Supreme Judicial Court of Massachusetts, Suffolk.

November 9, 1972.

May 14, 1973.

Present: TAURO, C.J., REARDON, HENNESSEY, KAPLAN, & WILKINS, JJ.

Charles P. Burgess for the plaintiff.

Christopher H. Worthington, Assistant Attorney General, for the Commonwealth.

HENNESSEY, J.

This is a petition in equity brought against the Commonwealth by Morash & Sons, Inc. (the corporation), seeking to enjoin the Commonwealth from storing road salt on State property and seeking damages resulting from the pollution of the corporation's water supply by such storage.

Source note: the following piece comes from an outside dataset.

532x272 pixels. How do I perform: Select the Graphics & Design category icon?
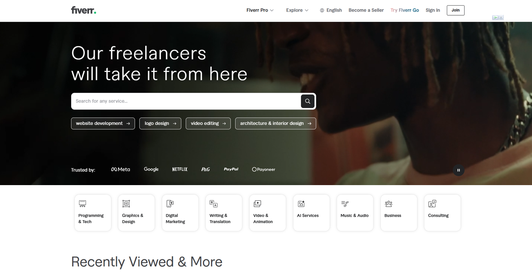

The Superior Court judge heard evidence only on the issue of liability but then, failing to pass on the merits, dismissed the petition, ruling that the doctrine of sovereign immunity was a complete defence to the action. The corporation appeals from this dismissal. Since the dismissal has the procedural effect of sustaining a demurrer, we assume as true the facts alleged by the corporation.

The corporation owns 21.46 acres of land located on Lawrence Street, Northborough. There is a single family dwelling and a building containing an office and warehouse on this land. The property was purchased in 1969, and is the principal place of business of the corporation.

South of and adjacent to the property of the corporation are three parcels of land owned by the Commonwealth which the Department of Public Works (D.P.W.) uses as a storage and maintenance depot. The D.P.W. has stored road salt in open piles on this land for almost fifty years, protected until recently by temporary coverings only.

The water supply for the dwelling house, office, and warehouse is from two separate wells on the corporation's property. The normal course of water drainage in the area is from south to north, and therefore, drainage from the salt piles has infiltrated and polluted the corporation's water supply. Water from its pipes is undrinkable, unfit for bathing, washing dishes or clothes, and *614 because of the corrosive effect of the salt solution, the pipes, fittings and fixtures are ruined. While the corporation has notified the D.P.W. of this pollution, the D.P.W. has refused to acknowledge responsibility and has refused to take corrective action.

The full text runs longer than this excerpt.